As for girl protagonists, off the top of my head I can think of Julie of the Wolves, which was a huge seller in the Fairbanks bookstore I worked in (survival story), also the Wrinkle in Time series with Meg Murray & co, The Mixed-up Files of Mrs. Basil E. Frankenweiller (kids who liked puzzle type books always like this, regardless of sex) and, of course, the His Dark Materials series - Lyra carries the first book but boys are happy to follow her.
The thing about Looking Glass Wars is that it is not the same type of book as Alice in Wonderland. It's not a puzzle book or a "playing around with language" book. It's an action adventure. Beddor addresses this change a bit when he shows Alyss Heart's frustration with Lewis Carroll. She thinks he has made her world, which suffered from a civil war before the red queen returned, into something silly and harmless, not political and complicated. (The cool example of this is the real person behind the White Rabbit.) So you read this "retelling" if you want a book that is very action oriented and dark - it's all about movement and change and physical struggle. Also, I should point out that it doesn't just center on Alyss. There are chapters from the pov of the Hatter and also her friend Dodge who is very much a boy and eager for revenge.
I think the book has some real value and I will be recommending it this fall. But I'm more intrigued by the girl/boy question that has spun out of this discussion and also the questions raised about retelling (or revisiting) classics.
Posted by: Colleen Mondor | 01 June 2006 at 12:48 AM
Almost verbatim conversation with a middle-school boy yesterday:
ME: Hey, I have a book for you.
HIM: Is it my kind of book?
ME: Well, there's a lot of fighting and blood.
HIM: Yep. That's my kind of book.
ME: It's kind of a re-telling of Alice in Wonderland.
HIM: Oh. [That's an "Oh" in a bad way.]
ME: But it's totally different -- the Mad Hatter has these crazy spinning blades at his wrists and he can flatten his hat down to throw and...
HIM: COOL. I want it!
So I lent my review copy to him. I'll keep everyone posted about how it goes.
I'm still with Colleen on selling girl-protaganist-books to boy-readers. I've found The Golden Compass to be more popular with boys than girls, for one. (Iorek helps sell it.)
I do think it helps if the boy is already a reader, though. (My middle-schooler is a huge reader.)
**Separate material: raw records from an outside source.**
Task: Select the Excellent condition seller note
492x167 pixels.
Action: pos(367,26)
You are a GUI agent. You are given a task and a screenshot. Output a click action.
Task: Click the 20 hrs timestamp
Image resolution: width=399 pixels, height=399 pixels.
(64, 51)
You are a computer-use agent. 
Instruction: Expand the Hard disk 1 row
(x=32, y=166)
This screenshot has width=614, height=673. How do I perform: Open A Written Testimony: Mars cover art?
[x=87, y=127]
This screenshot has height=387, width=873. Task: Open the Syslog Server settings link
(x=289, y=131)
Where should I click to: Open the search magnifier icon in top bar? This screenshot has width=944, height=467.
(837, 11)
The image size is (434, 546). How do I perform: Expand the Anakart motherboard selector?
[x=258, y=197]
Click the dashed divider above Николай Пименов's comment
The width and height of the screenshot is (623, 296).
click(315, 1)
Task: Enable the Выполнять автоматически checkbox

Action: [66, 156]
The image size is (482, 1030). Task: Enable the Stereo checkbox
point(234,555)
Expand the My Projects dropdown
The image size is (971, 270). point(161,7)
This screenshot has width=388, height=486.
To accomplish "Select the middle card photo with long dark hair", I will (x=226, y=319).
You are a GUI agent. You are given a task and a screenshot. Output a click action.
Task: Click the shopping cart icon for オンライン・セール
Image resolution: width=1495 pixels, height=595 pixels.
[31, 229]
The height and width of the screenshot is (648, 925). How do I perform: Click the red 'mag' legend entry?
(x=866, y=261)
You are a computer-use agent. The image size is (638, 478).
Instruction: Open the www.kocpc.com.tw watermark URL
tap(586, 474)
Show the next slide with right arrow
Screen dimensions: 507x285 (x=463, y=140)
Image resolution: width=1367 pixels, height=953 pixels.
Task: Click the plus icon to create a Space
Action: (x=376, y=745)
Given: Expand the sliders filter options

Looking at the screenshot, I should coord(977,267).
But I also feel Ali's pain on this one -- why bother pushing a book that you don't like when there are so many other great ones out there? (This is coming from someone who hatedhated HATED Artemis Fowl -- but I do suggest AF if I think it'll be a good fit.)
Posted by: Leila | 01 June 2006 at 06:33 AM
Ali - I'm right there with you. I enjoyed the book, and spent months trying to get people to buy, with little success, probably due to the ugly cover. I didn't realize that it hadn't been released in the States yet. Boy, did Canada get shafted on the marketing.
Posted by: Alex | 03 June 2006 at 03:20 PM
I LOVED the book thought it was absolutely amazing. I didn't actually know it was based on "Alice in wonderland" By lewis Carroll until I looked it up.
Posted by: | 13 May 2008 at 06:56 PM
I LOVED the book thought it was absolutely amazing. I didn't actually know it was based on "Alice in wonderland" By lewis Carroll until I looked it up. And I don't think it's a girly book or a book just for guys. I think anybody would like it really if they like books with lots of action and mythical/magical books. I know I sure loved it every chapter,page, sentence, and word.
Posted by: | 13 May 2008 at 06:59 PM
(Looks like I'm the first high school student to comment) I read this book because my friend recommended it to me and I loved it. I do agree about the fact that there's not much character development, and there were also too many holes in the plot. I liked it all the same. But the second book was a real letdown, the whole book seemed to be 80% Hatter and 20% Alyss, they should have focused more on Alyss and Dodge.